## What you are asked to do
Write each line out exactly, from the one containing "Given: Enable Export not matched PO lines" through the final line of the data, and keep pictures out of the copy.

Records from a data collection

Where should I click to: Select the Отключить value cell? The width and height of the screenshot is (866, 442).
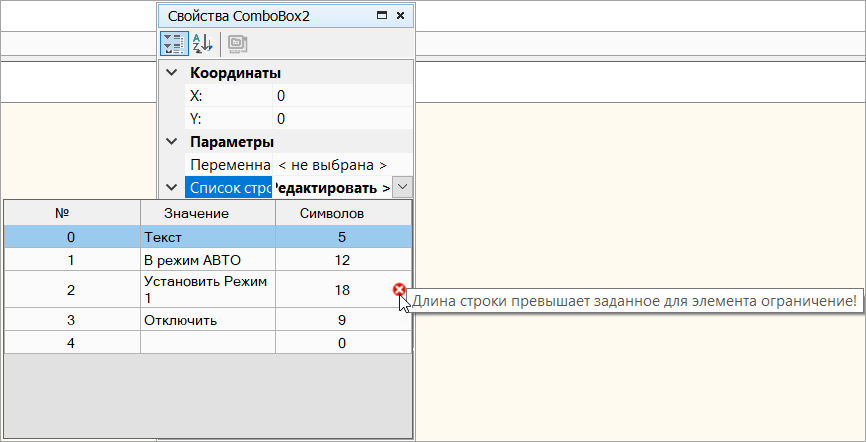[x=205, y=320]
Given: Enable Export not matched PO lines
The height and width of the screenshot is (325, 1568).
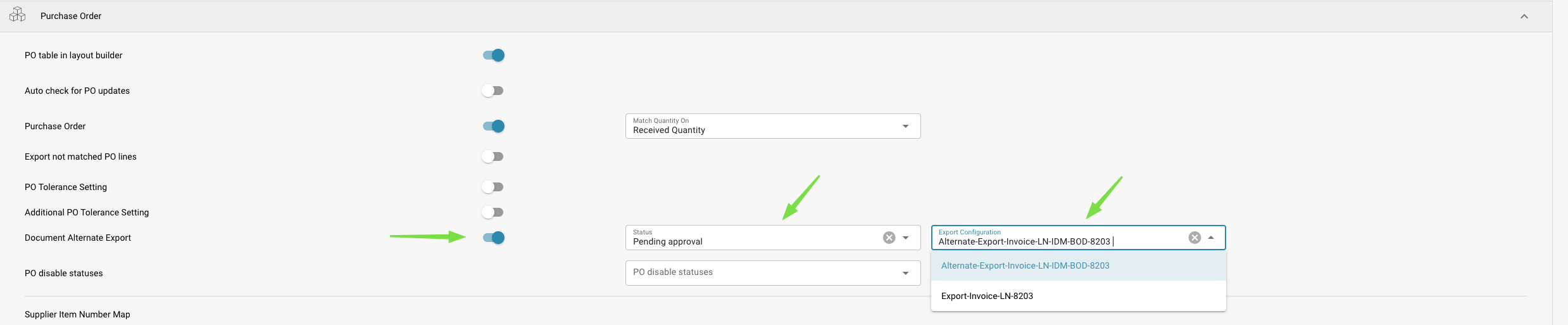Looking at the screenshot, I should coord(492,156).
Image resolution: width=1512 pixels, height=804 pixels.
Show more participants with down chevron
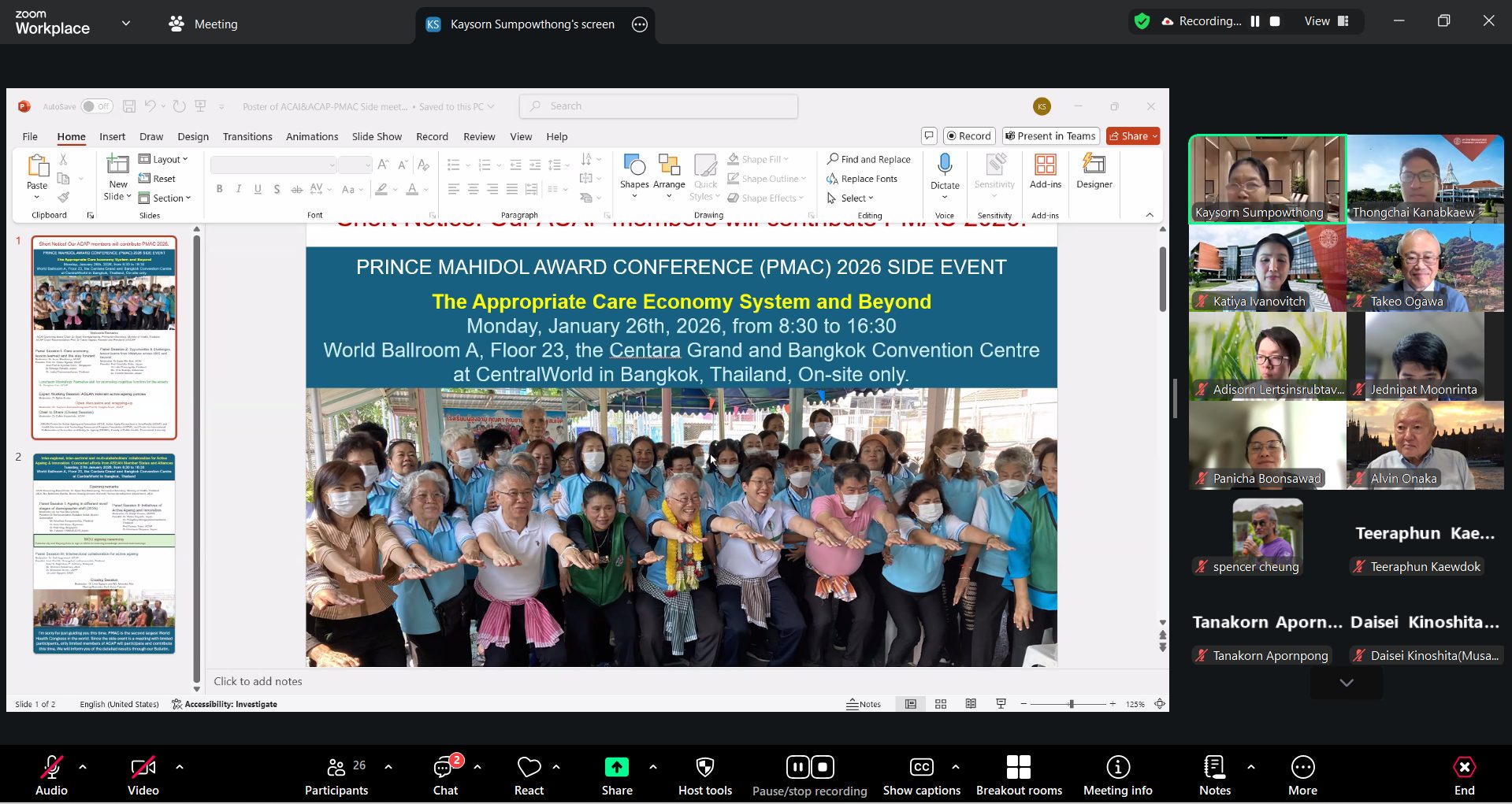1346,683

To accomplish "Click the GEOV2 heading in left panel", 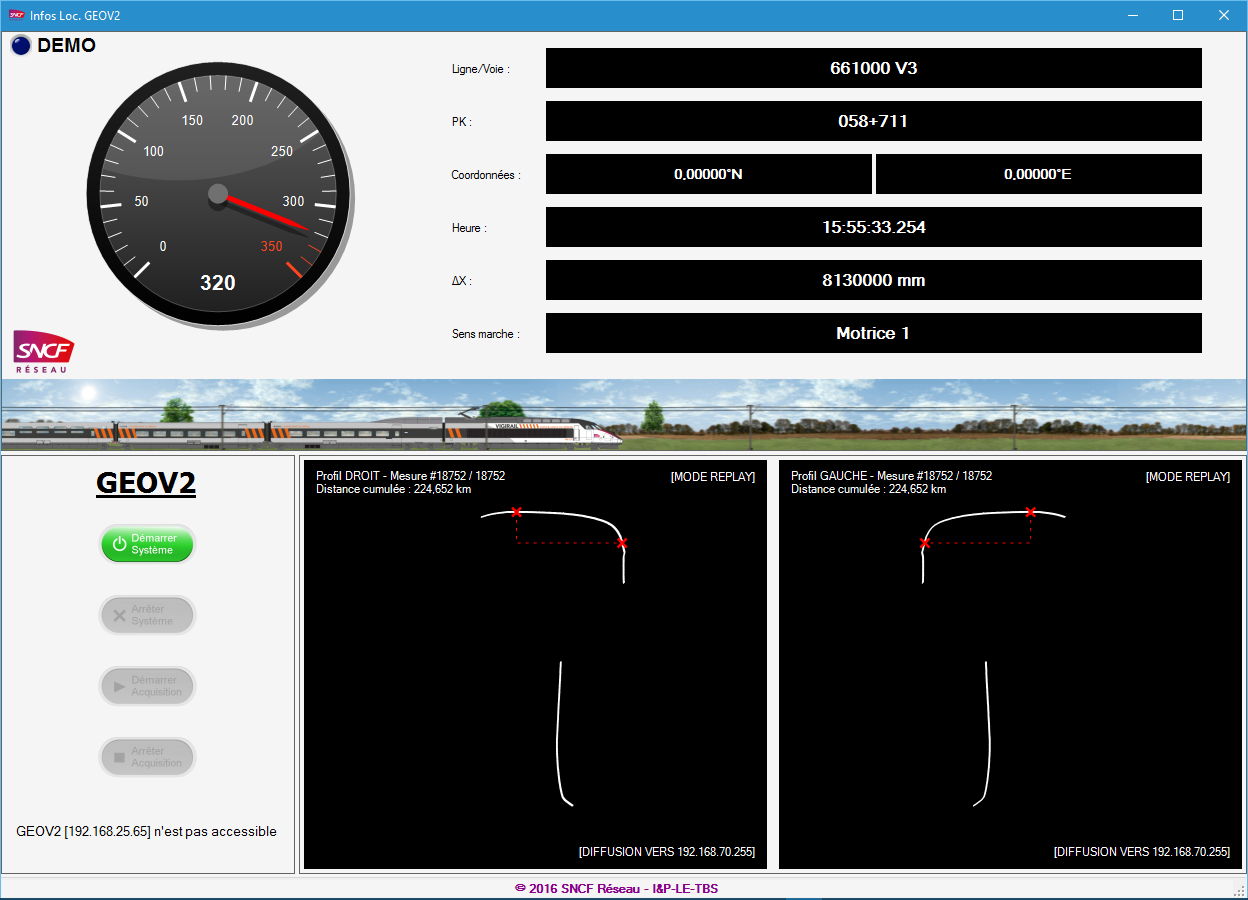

## Result below
Given: Enable Export not matched PO lines
The height and width of the screenshot is (325, 1568).
Looking at the screenshot, I should coord(492,156).
Image resolution: width=1512 pixels, height=804 pixels.
Show more participants with down chevron
1346,683

To accomplish "Click the GEOV2 heading in left panel", 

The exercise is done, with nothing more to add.